Assuming the position was the most work we've managed. And in our nothingness, we are celebrating the spirit of the day. Today is Zero-Tasking Day. A day to do nothing. Indeed, the only thing that could ensure this day is celebrated exactly as it is meant would be someone to fetch the beer. "Rex? Are you with me buddy?."

I wonder if when Morris hit the Net he had any idea how badly he was going to be messing with Zero-Tasking Day? Today is the 20th Anniversary of the day the Morris Worm hit the Net. Morris was the first virus that really opened up the eyes of not just the engineers, but the average Internet user, that the on-line world wasn't a friendlier world. It was just another parallel to what we already knew. There are idiots on every plane. On the upside, Morris did create an entirely new area of study and commercialism. There are firewalls, spyware detectors and virus protection packages on every shelf and they sell.

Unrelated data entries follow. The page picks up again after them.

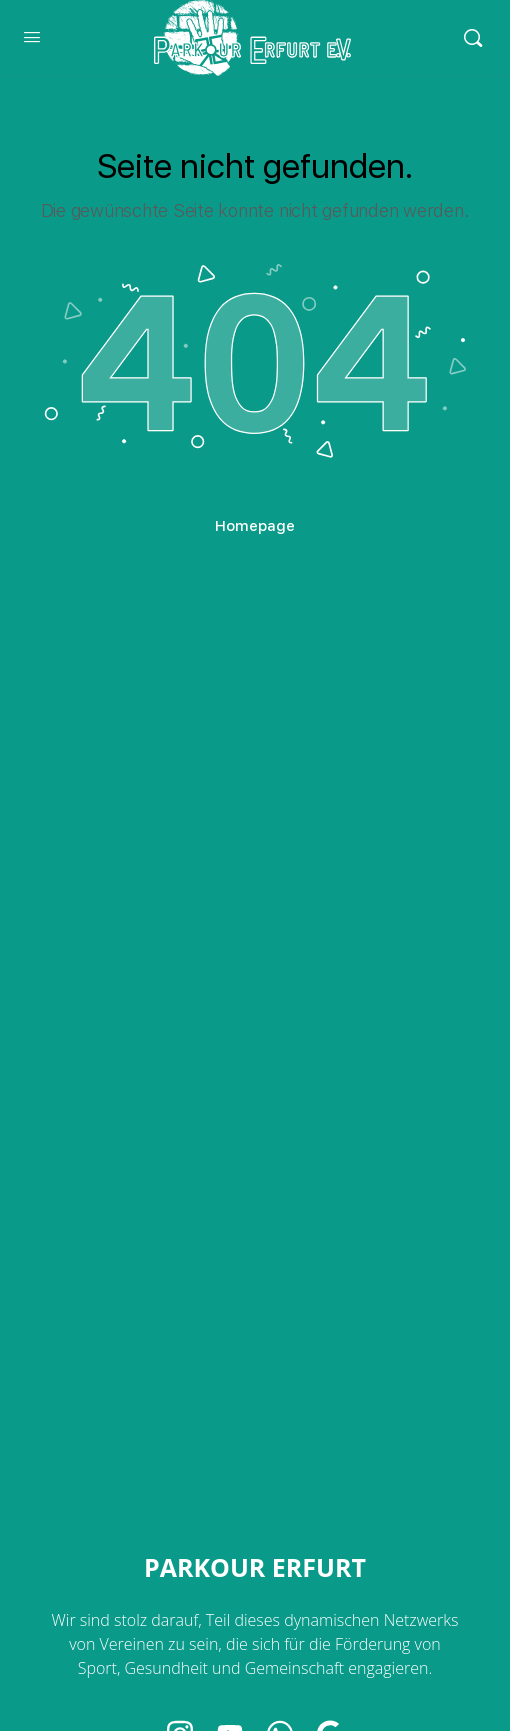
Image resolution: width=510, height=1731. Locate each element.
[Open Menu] (32, 36)
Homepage (255, 526)
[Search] (473, 38)
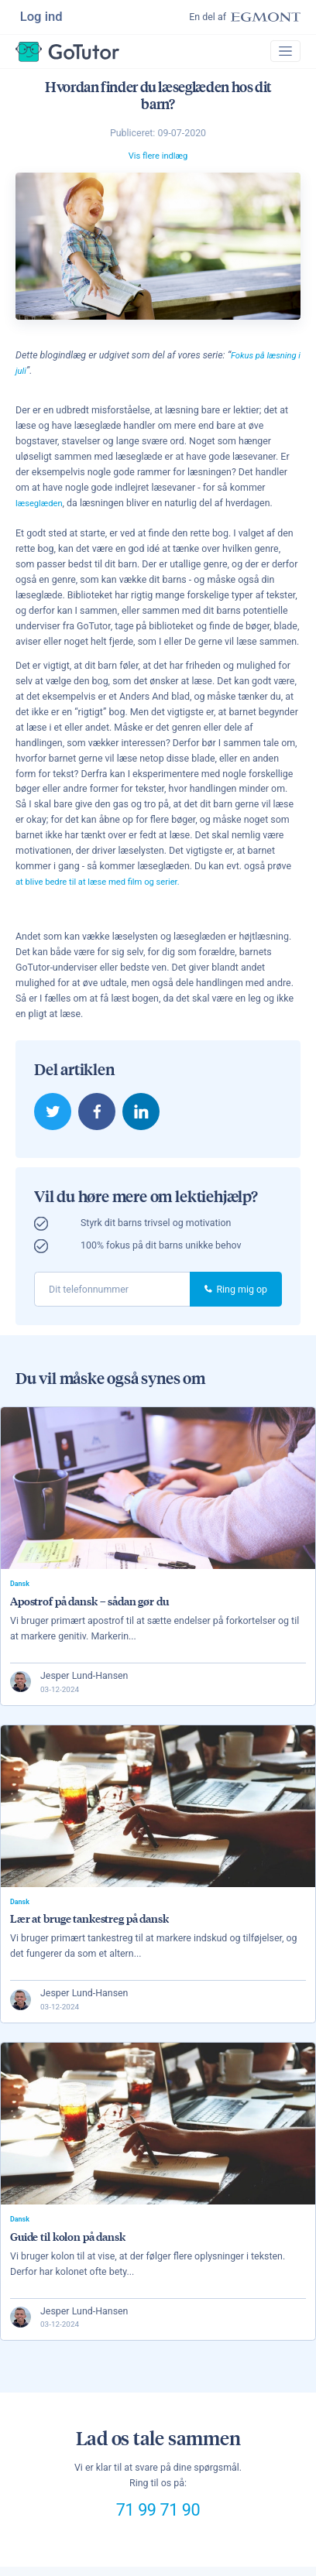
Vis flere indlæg (158, 160)
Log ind (42, 17)
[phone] (112, 1294)
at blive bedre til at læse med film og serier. (106, 886)
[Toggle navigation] (284, 55)
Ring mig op (235, 1294)
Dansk (21, 1589)
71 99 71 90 (158, 2521)
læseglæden (41, 507)
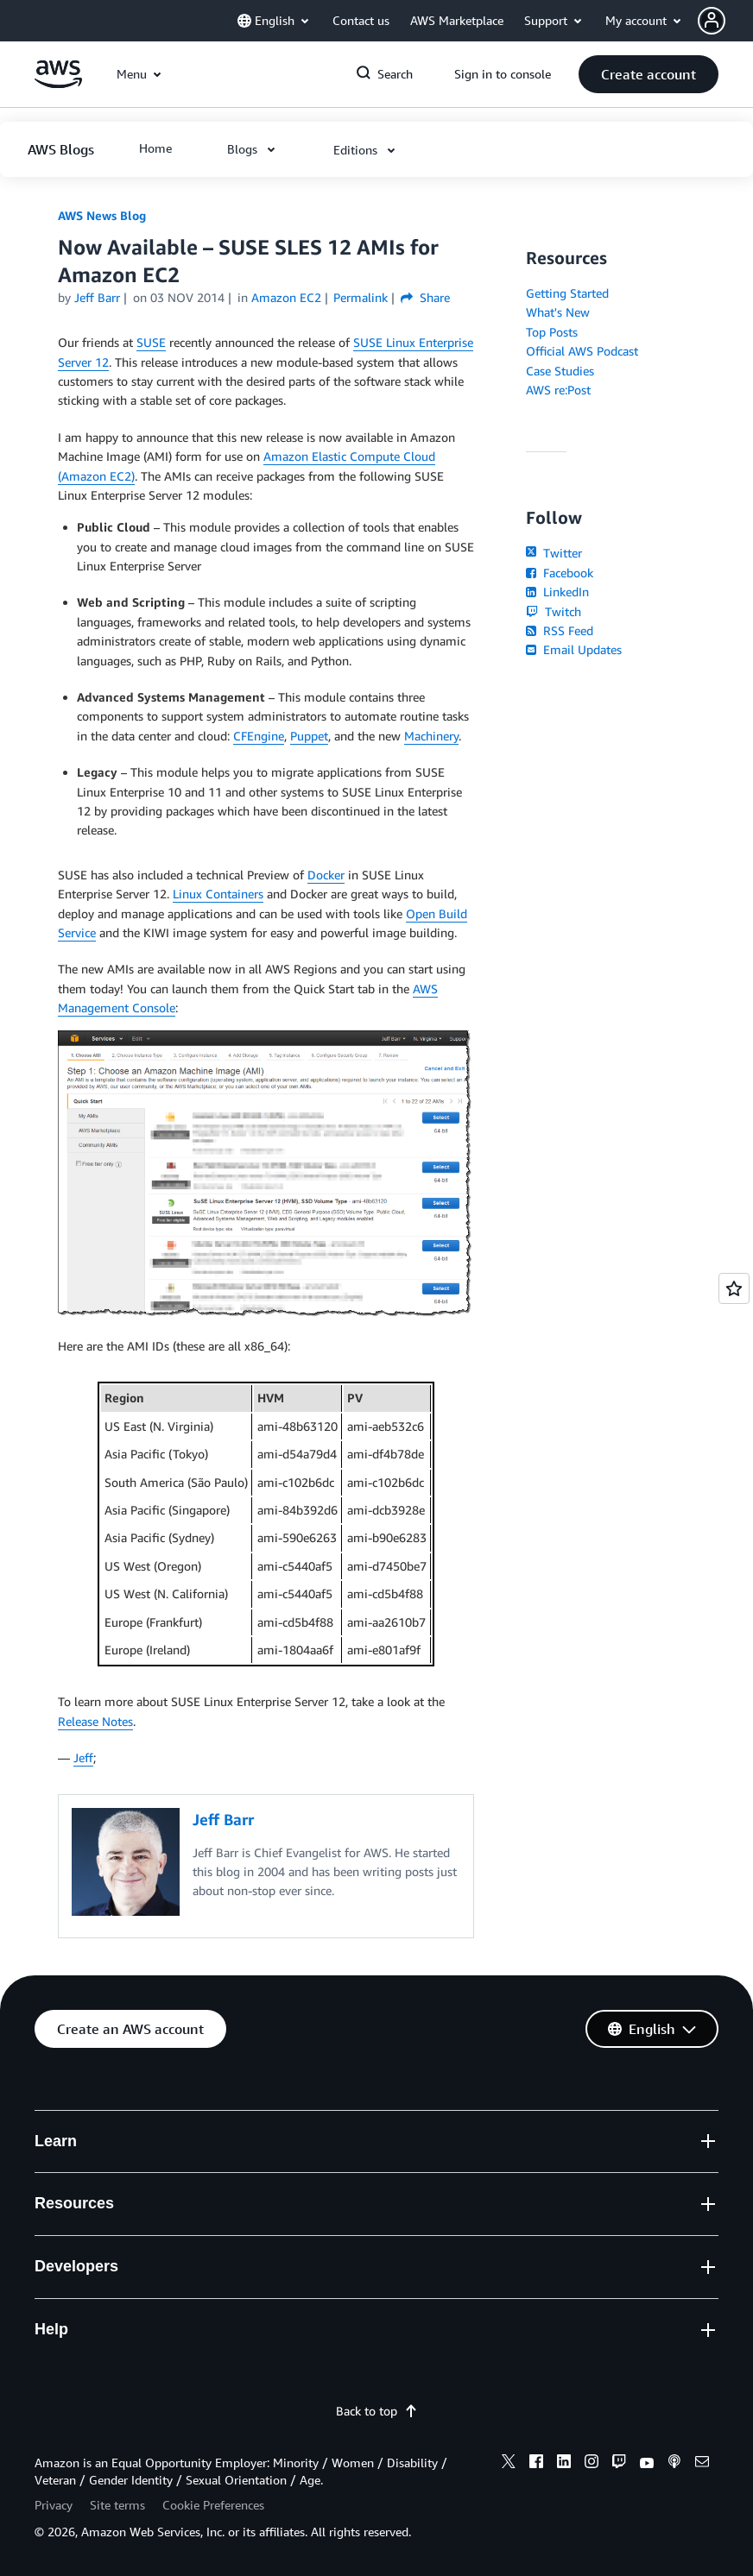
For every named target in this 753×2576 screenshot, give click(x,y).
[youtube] (647, 2463)
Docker (326, 874)
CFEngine (258, 735)
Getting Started (567, 293)
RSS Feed (559, 630)
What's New (558, 312)
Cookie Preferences (213, 2504)
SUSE (151, 342)
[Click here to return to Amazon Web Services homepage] (58, 83)
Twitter (554, 552)
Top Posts (552, 331)
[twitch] (619, 2463)
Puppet (309, 735)
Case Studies (560, 370)
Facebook (559, 572)
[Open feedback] (734, 1288)
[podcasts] (674, 2463)
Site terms (117, 2504)
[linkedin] (564, 2463)
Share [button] (425, 297)
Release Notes (95, 1721)
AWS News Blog (102, 215)
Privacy (54, 2504)
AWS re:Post (558, 389)
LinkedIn (557, 591)
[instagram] (591, 2463)
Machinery (431, 735)
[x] (509, 2463)
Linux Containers (218, 893)
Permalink (360, 297)
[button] (725, 20)
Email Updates (574, 649)
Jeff (83, 1757)
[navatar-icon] (711, 21)
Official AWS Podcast (582, 350)
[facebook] (536, 2463)
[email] (702, 2463)
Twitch (553, 611)
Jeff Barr (97, 297)
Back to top (377, 2410)
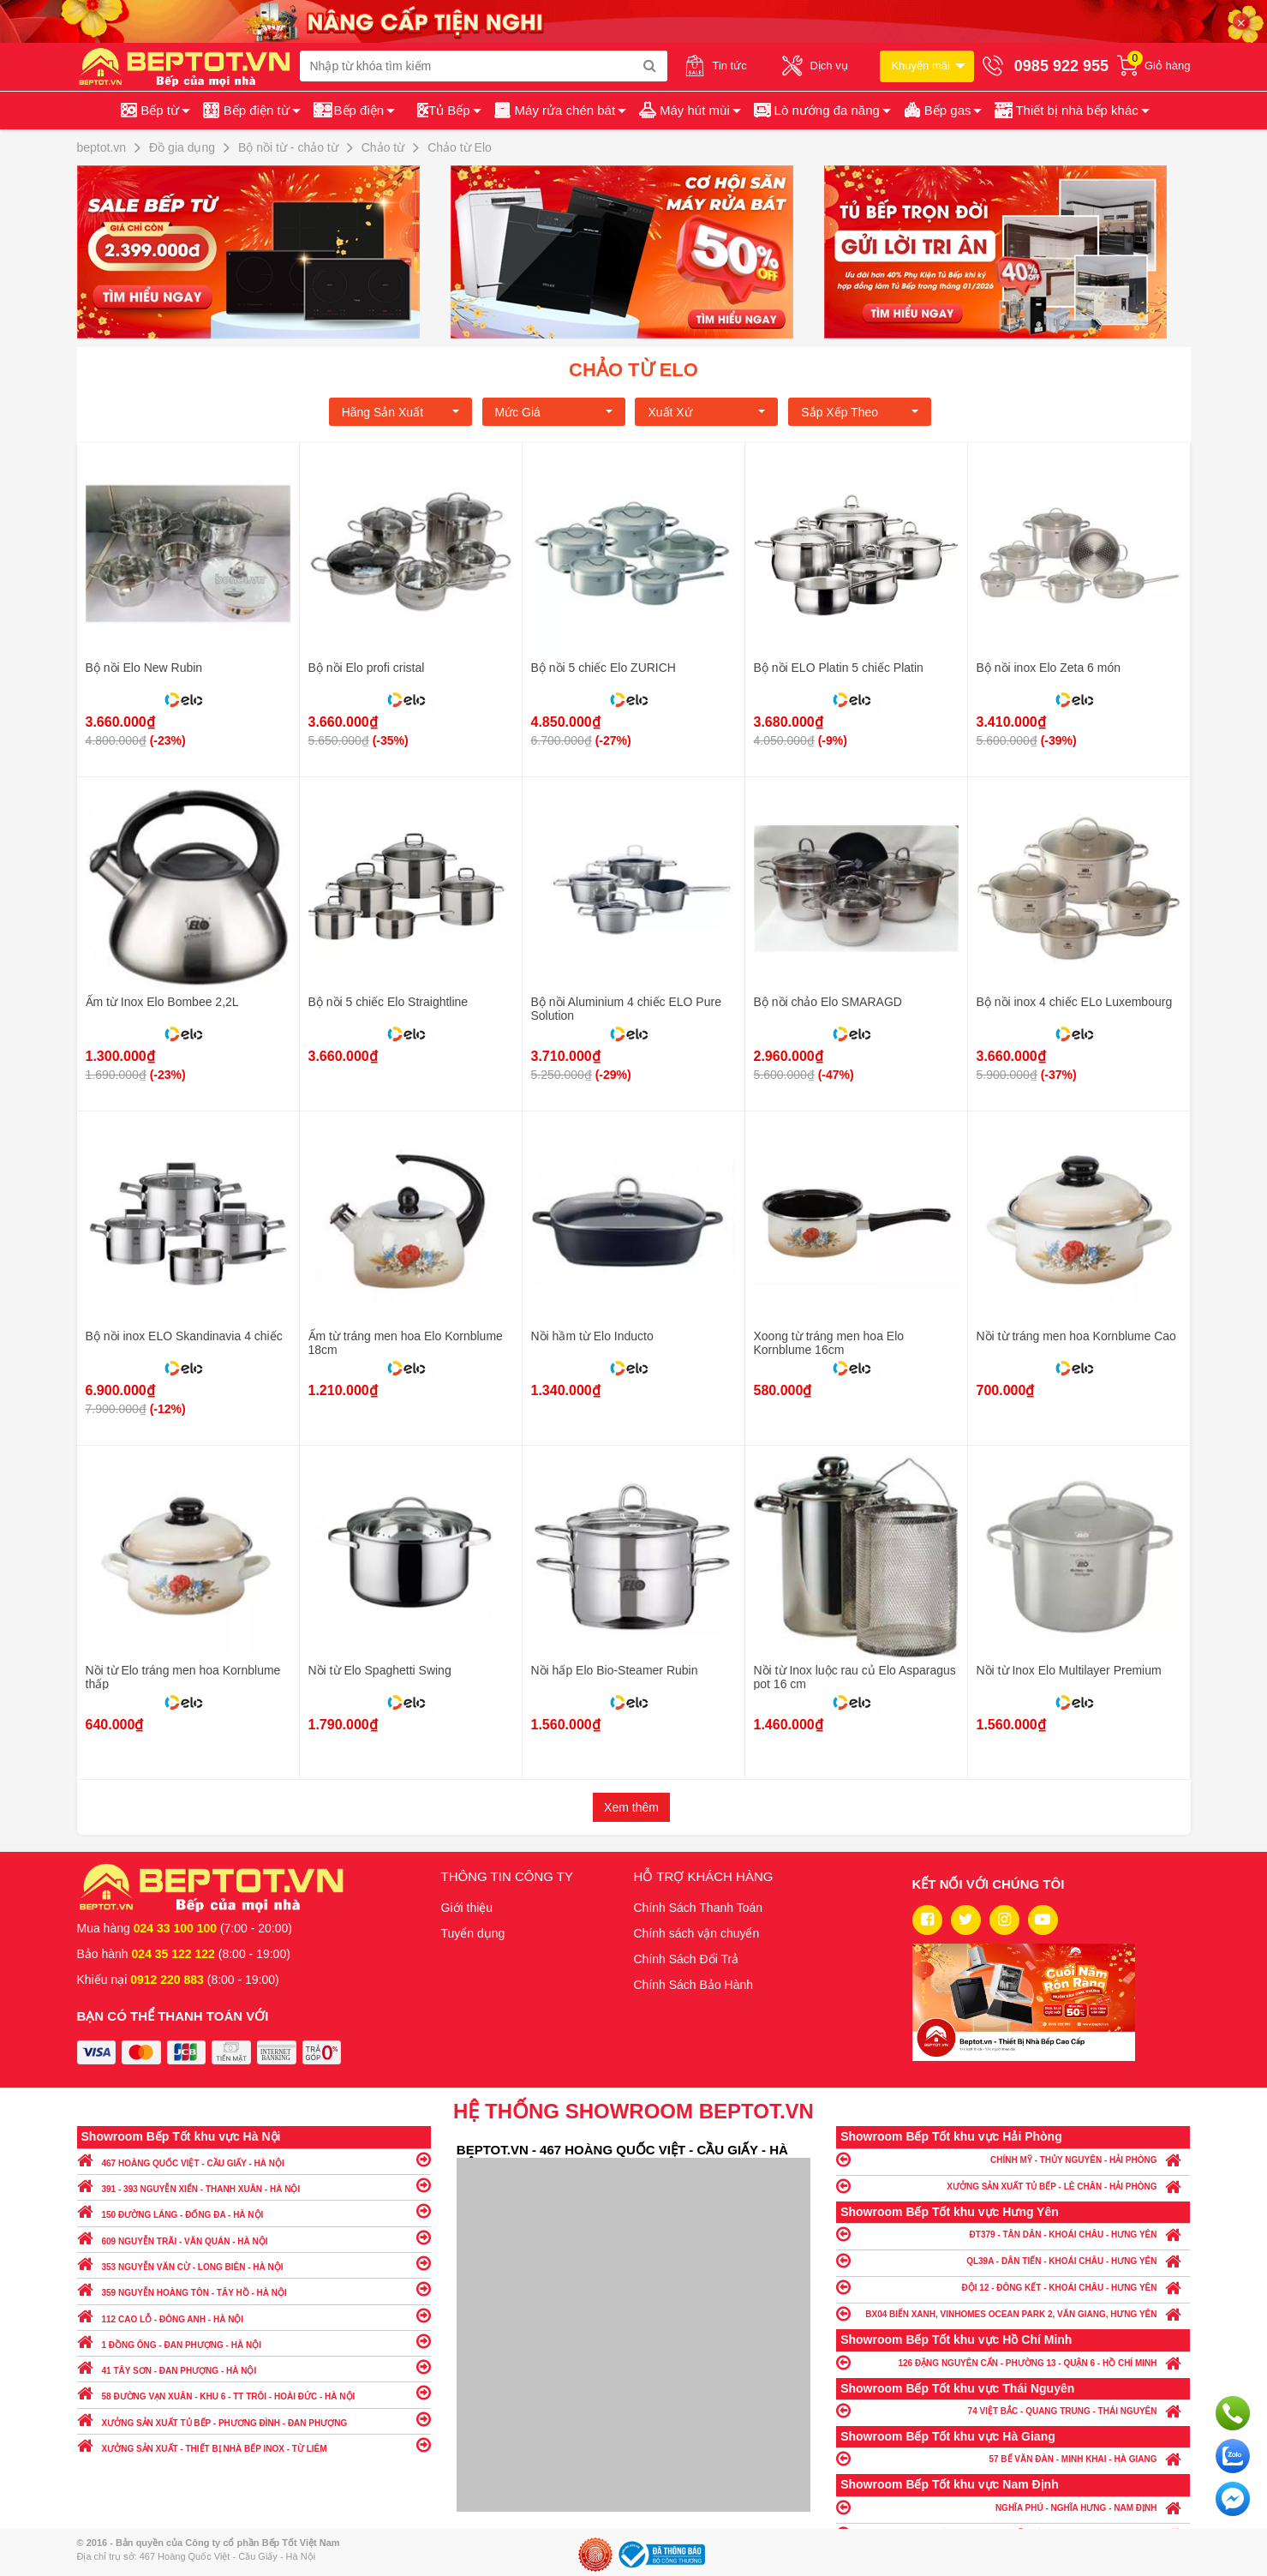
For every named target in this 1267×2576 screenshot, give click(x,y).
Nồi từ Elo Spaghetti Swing (379, 1670)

And as for Morris? Sure he got convicted of computer fraud... and then took a cushy job as professor of comp sci at MIT. Morris was certainly multi-tasking - with one non-tequila soaked worm he showed the world the Internet wasn't a nice place, probably had a few laughs, employed a few lawyers, stirred a new brand of legal specialty, spawned a new industry, and lined up a great gig.

I just don't think I can be as ambitious as Mr. Morris today. If anyone is looking for me, I'm bonding with my sofa.